Par contre il semblerait que de nombreux joueurs aimeraient etre en droit de pouvoir quitter leur club formateur plus vite pour des projets ???? sportifs plus en adéquation avec leur niveau !!!!
Comme quoi on peut toujours voir le mal côté clubs et présidents (pas tous bien sûr! Y en a qui sont tellement bons toujours la main sur le coeur ! ) uniquement, mais j'ai quand même l'impression que de plus en plus de joueurs sont attirés par la possibilité de se vendre clairement aux plus offrant ! !!??

@math1907

Quand tu sais que ton président peut te virer du jour au lendemain pour des raisons qui n'ont pas grand chose à voir avec tes performances tu es forcément incité à viser le court terme, assurer tes revenus et surtout considérer que rien n'a de valeur profonde (ni les contrats signés, ni les paroles données).

@math1907

parce que ce sont des professionnels. Si un cuisiner a le choix entre le SMIC dans le boui-boui qui l'a formé et le trois étoiles qui lui fait un pont d'or, que crois-tu qu'il choisira ?

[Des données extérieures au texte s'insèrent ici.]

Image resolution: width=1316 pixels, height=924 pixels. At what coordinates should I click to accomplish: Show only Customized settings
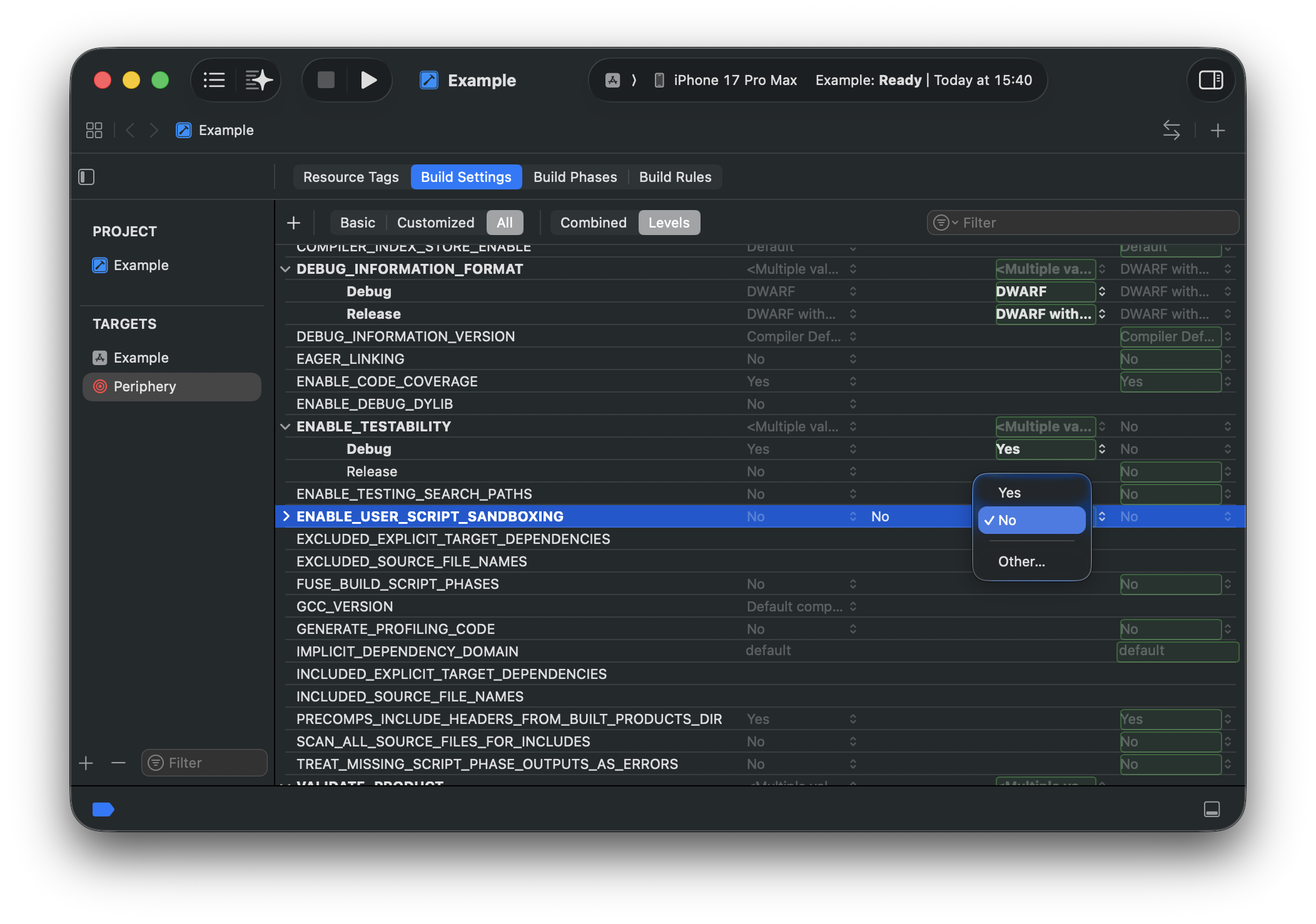[x=435, y=223]
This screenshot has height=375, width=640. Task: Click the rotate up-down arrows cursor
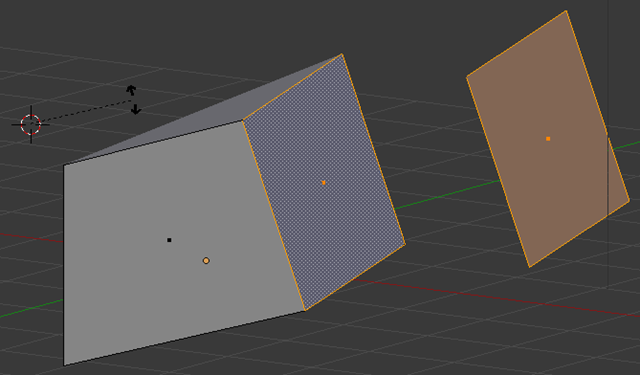133,100
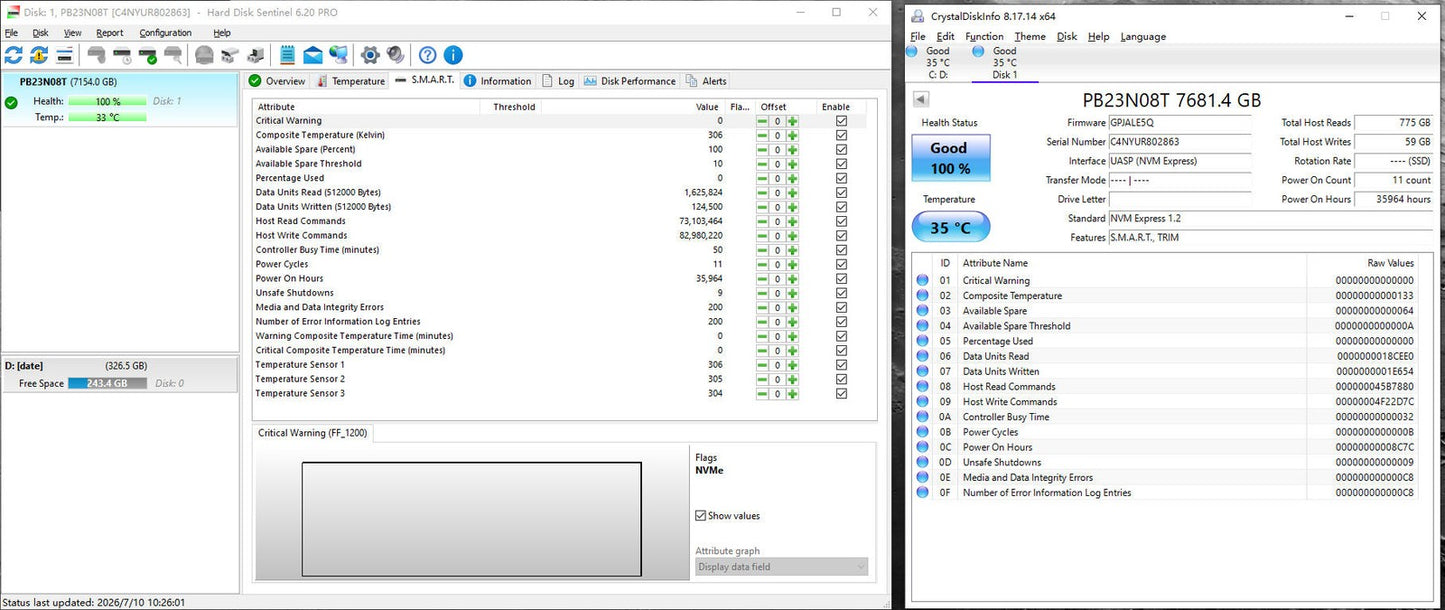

@Grand Sachem aux sages commentaires

il devrait faire de son boui boui un 3 etoiles etpicetou

@Grand Sachem aux sages commentaires

Est ce que dans mon commentaire je dis le contraire ou m'en offusque?
NON.
Juste je fais remarquer que ce professionnalisme nous emmène de plus en plus vers une économie ou une gestion des clubs et des joueurs proche de ce qui se fait dans le football et que ce n'est pas forcément pour déplaire à de plus en plus de joueurs et qu'il est donc pas toujours très juste de critiquer uniquement les clubs et/ou leur président !

@math1907

est-ce que mon commentaire dit que tu dis le contraire de ce que j'ai dit ou que tu t'en offusques ?
NON

@Grand Sachem aux sages commentaires

Cool on pense pareil alors.

@math1907

OUI

@Grand Sachem aux sages commentaires

PARFAIT !

@math1907

Ce sont quand même les clubs/présidents qui ont ouvert la porte en la matière, je n'ai aucune peine pour eux maintenant qu'ils prennent le retour de bâton en pleine gueule. Ils ont voulu un sport professionnel qui se gère comme le monde de l'entreprise, qu'ils se démerdent avec les joueurs qui se comportent comme des salariés classiques.

@Team Viscères

Bien sûr !
Mais il serait intéressant de savoir quels presidents tiennent réellement à prolonger la durée du premier contrat pro et pourquoi !
Certains peut-être y sont favorables car à partir du moment où ils ont un super jeune qui sort du centre de formation ils ne voient que cette solution pour conserver ce joueur chez eux!?
Quand d'autres voient dans cette prolongation une manière de le payer un peu moins cher 2 ans de + avant de le prolonger ou d'obtenir de meilleures indemnités de transfert (rachat de contrat + long) si cette pratique ce démocratise.

@math1907

Il semblerait que l'amendement ait été réclamé par des clubs de foot, je ne sais pas si des présidents de Top14/ProD2 y étaient favorables. Au rugby cela va beaucoup piocher dans les clubs formateurs donc je ne sais pas si les présidents influents veulent vraiment des contrats plus longs et chers à racheter, les gros clubs se trouvent plus souvent dans la peau du club qui va chercher le joueur que du club qui perd le joueur.